- **AUFGABE 1**: Fasse das Interview mit Herbert Diess in zwei Sätzen zusammen.
- **AUFGABE 2**: Wiederhole den folgenden Abschnitt aus dem Interview mit Herbert Diess wortgetreu: Setze bei den Worten "Sicherheit und Umweltschutz" ein und höre nach "sehr viel intelligenter." auf.

- **VORGEGEBENER TEXT**:
....................

Foto: Philippe Rossier
Interview: Christian Dorer

Am Autosalon in Genf treffen wir den Mann mit dem schwierigsten Job in der Branche: Volkswagen-Chef Herbert Diess. Er muss nach dem Dieselskandal wieder Vertrauen aufbauen und gleichzeitig den Konzern in die elektrische Zukunft führen. Das Gespräch aber beginnen wir mit der Vergangenheit: Ich zeige ihm ein Foto meines VW Käfers von 1969.

BLICK: Herr Diess, dieser Käfer ist 50 Jahre alt. Ich komme etwa gleich schnell 
voran wie in einem neuen Auto, das Steuerrad und 
die Schaltung sind noch gleich. Was haben Sie in den letzten 50 Jahren gemacht?
Herbert Diess: Ihr Auto hat noch nicht mal Gurte, geschweige denn Airbags! Die grösste Innovation gelang bei der Sicherheit: Früher gab es bei viel weniger Verkehr etwa viermal so viele Tote wie heute. Und auch die Emissionen gingen drastisch zurück: Ihr Käfer stösst etwa so viel aus wie 50 oder 100 moderne Autos.

Sie machen mir ein schlechtes Gewissen.
Das will ich auch (lacht).

Was wird sich in den kommenden 50 Jahren verändern?
Sicherheit und Umweltschutz bleiben die wichtigsten Felder. Das Auto wird dank CO2-freier Elektrizität emissionsfrei. Kameras und Sensoren, verbunden mit neuer Software, machen das Auto sehr sicher. Es wird wissen, wo ein Parkplatz frei ist, wird Stau antizipieren, damit man ihn umfahren kann. Kurz: Das Auto wird im Vergleich zu heute sehr viel intelligenter.

Werde ich in Zukunft noch selber fahren können?
Ja, solange Sie wollen. Das Auto wird Sie dabei mehr und mehr unterstützen. Auf der Autobahn zum Beispiel wird das Auto abschnittsweise die Kontrolle übernehmen können. Bis wir uneingeschränkt vollautonom fahren können, wird es noch ein paar Jahre länger dauern.

Wird es eines Tages gar keine Verkehrstoten mehr geben?
Möglicherweise schon. Die Zahlen werden jedenfalls drastisch zurückgehen, da die Fahrzeuge untereinander kommunizieren und sich über Gefahren informieren.

Wie wird das Auto der 
Zukunft aussehen?
Viele sagen, dass wir alle in gleichartigen, grauen Büchsen sitzen, die autonom fahren. Ich glaube nicht daran, weil das Auto viel mehr ist als ein Transportmittel. Sie fahren Ihren Käfer nicht, weil sie günstig von A nach B kommen wollen, sondern weil Sie damit etwas aus-drücken. Das Bedürfnis, sich über ein Auto zu differenzieren, wird auch in Zukunft bleiben.

Sie sind Chef des grössten Autobauers der Welt. Wie führt man einen Konzern mit 650'000 Mitarbeitenden?

....................

- **VORLIEGENDES MATERIAL**:
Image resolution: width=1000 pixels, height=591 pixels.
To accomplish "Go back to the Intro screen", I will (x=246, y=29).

....................

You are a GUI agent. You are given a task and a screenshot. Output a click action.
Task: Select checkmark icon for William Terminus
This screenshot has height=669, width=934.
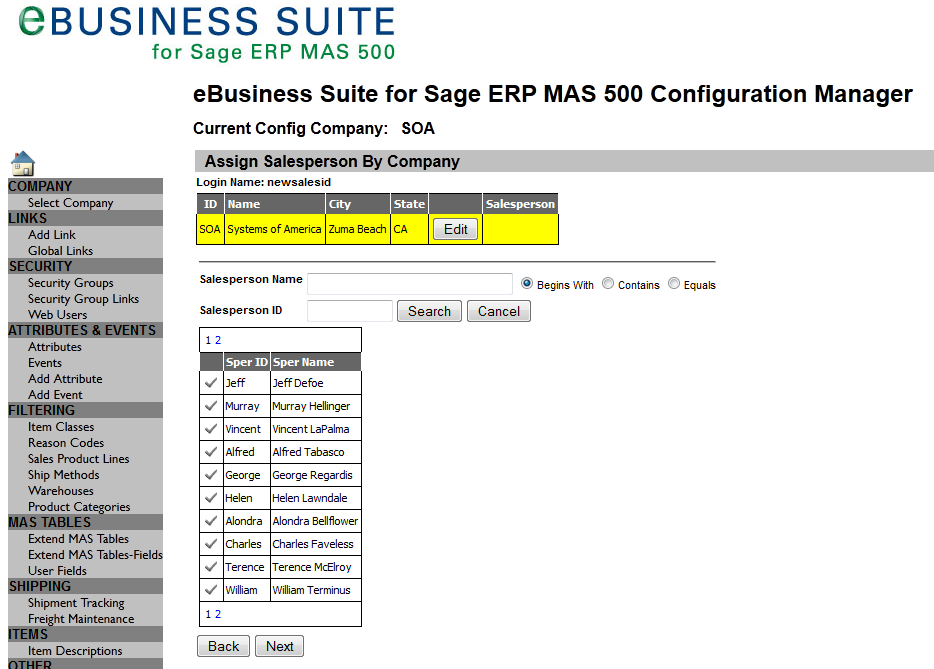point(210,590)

....................

- **MUSTERLÖSUNG 1**: Am Autosalon in Genf nennt Volkswagen-Chef Herbert Diess die Sicherheit als grösste Innovation der letzten 50 Jahre und betont den drastischen Rückgang der Emissionen. Für die Zukunft erwartet er emissionsfreie, deutlich intelligentere und sicherere Autos, die zunehmend autonom fahren und dennoch weiterhin dem Bedürfnis dienen, sich über das Auto zu differenzieren.

- **MUSTERLÖSUNG 2**:
Sicherheit und Umweltschutz bleiben die wichtigsten Felder. Das Auto wird dank CO2-freier Elektrizität emissionsfrei. Kameras und Sensoren, verbunden mit neuer Software, machen das Auto sehr sicher. Es wird wissen, wo ein Parkplatz frei ist, wird Stau antizipieren, damit man ihn umfahren kann. Kurz: Das Auto wird im Vergleich zu heute sehr viel intelligenter.